#### WORK ORDER:
Determine how many lines in the data below contain "computer" and write only that number.
◇ ◇ ◇ ◇ ◇
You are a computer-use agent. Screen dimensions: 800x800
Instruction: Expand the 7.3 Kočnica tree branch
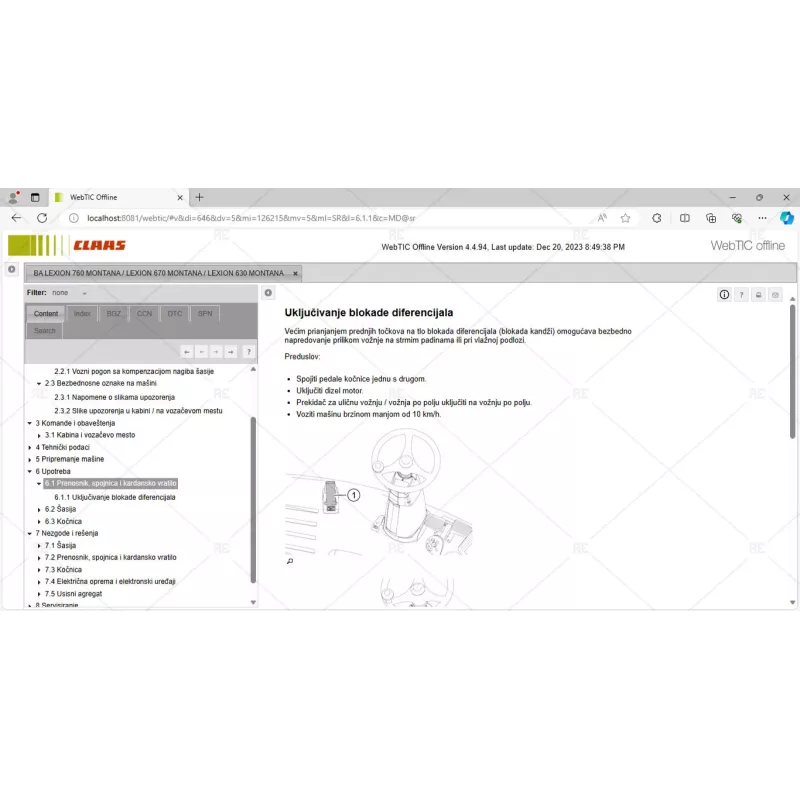click(x=38, y=568)
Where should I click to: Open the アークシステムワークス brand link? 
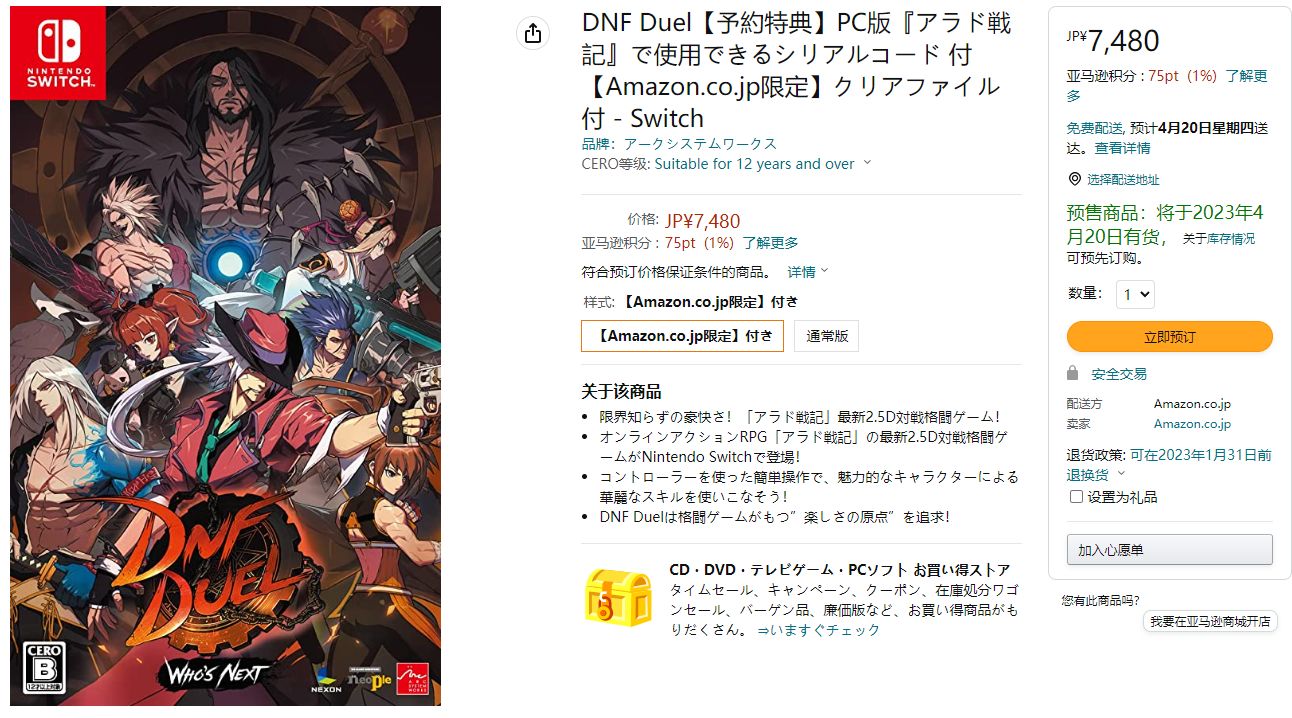coord(700,144)
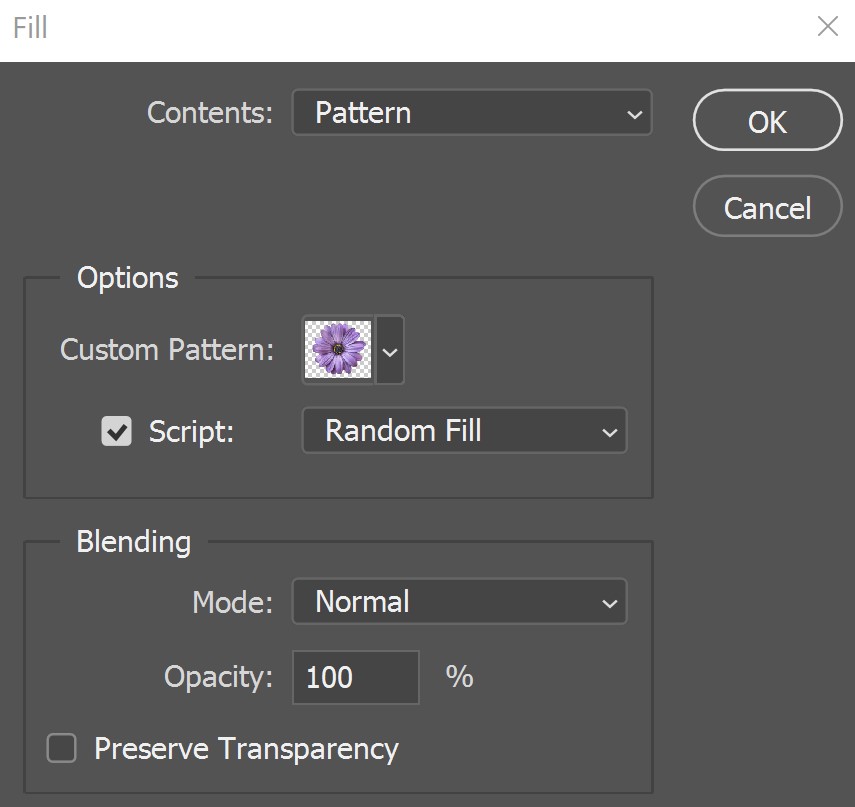Click into the Opacity field showing 100
Viewport: 855px width, 807px height.
pos(356,677)
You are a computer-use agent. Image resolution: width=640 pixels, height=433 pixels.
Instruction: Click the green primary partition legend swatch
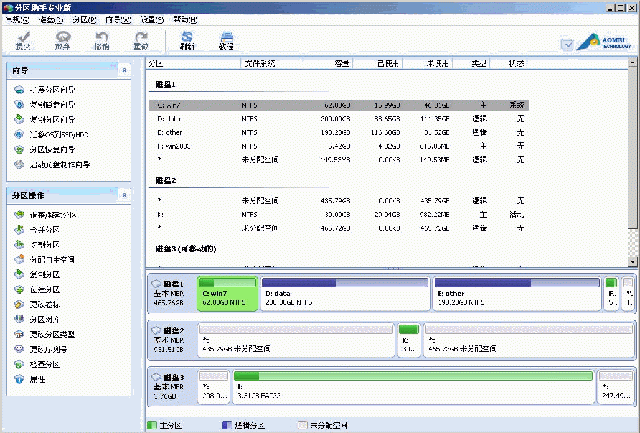[x=152, y=425]
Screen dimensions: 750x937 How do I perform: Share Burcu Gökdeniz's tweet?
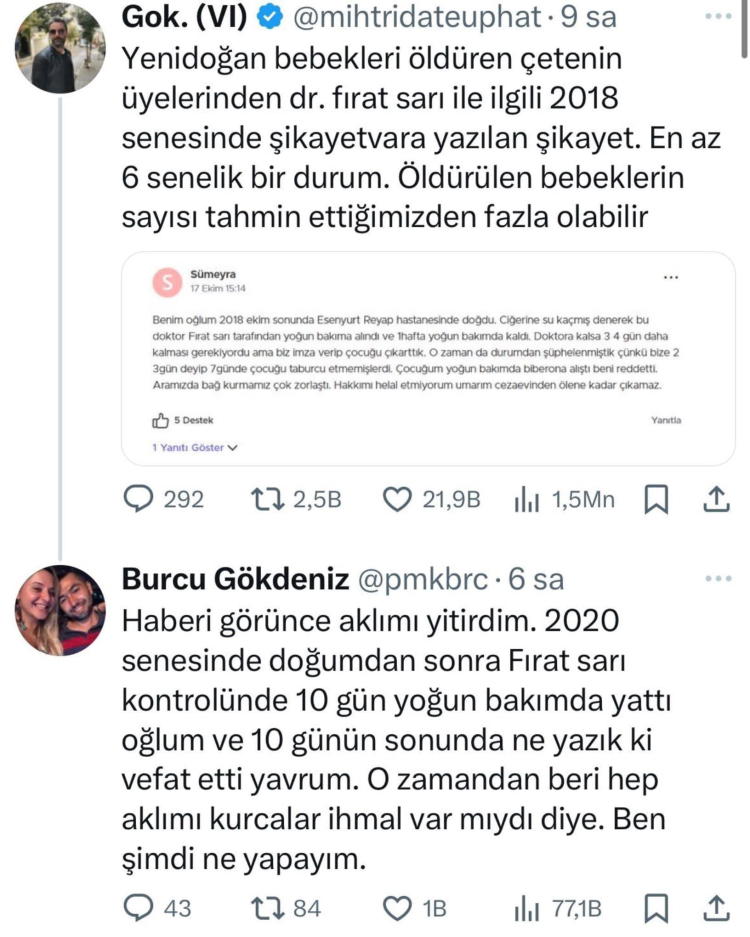(x=716, y=908)
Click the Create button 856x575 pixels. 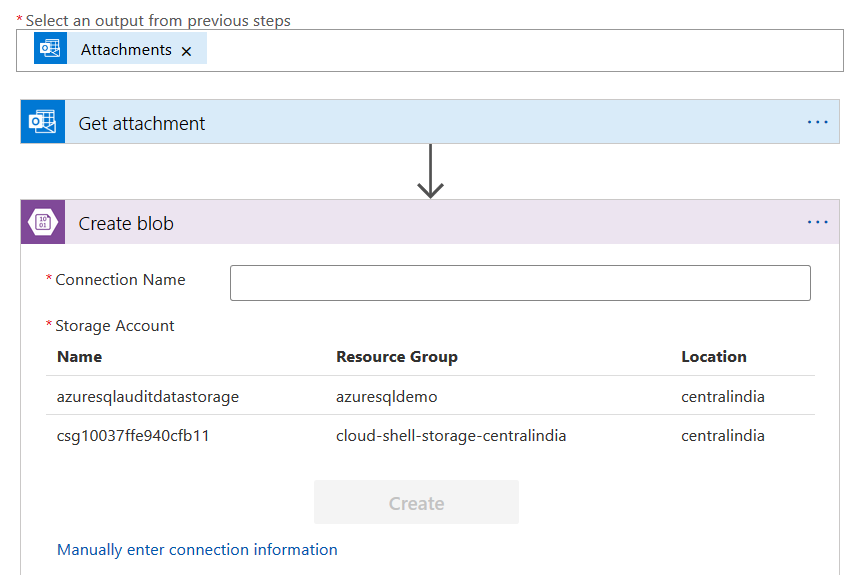416,503
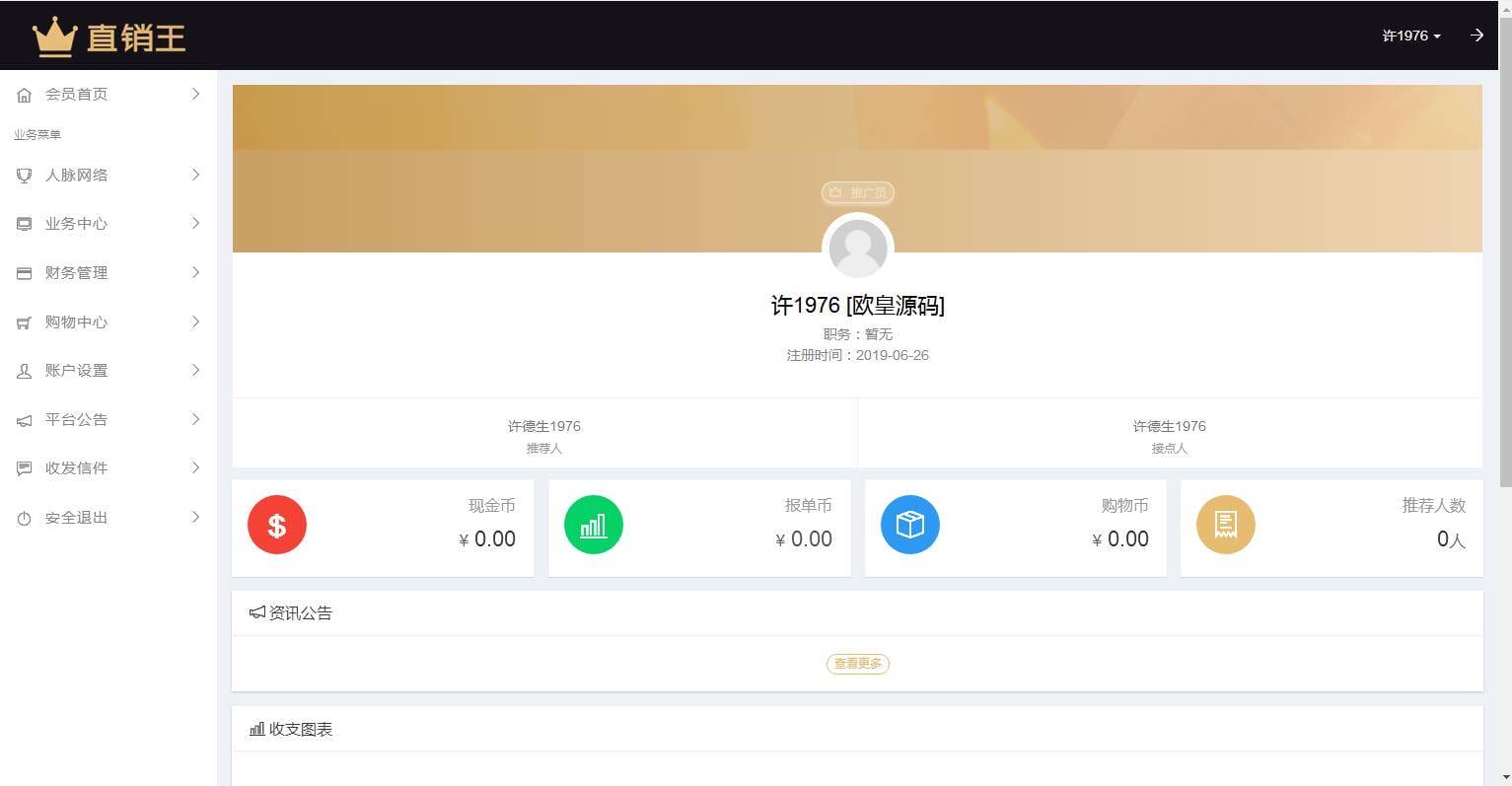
◇ ◇ ◇ ◇ ◇
#### EXERCISE ANSWER:
2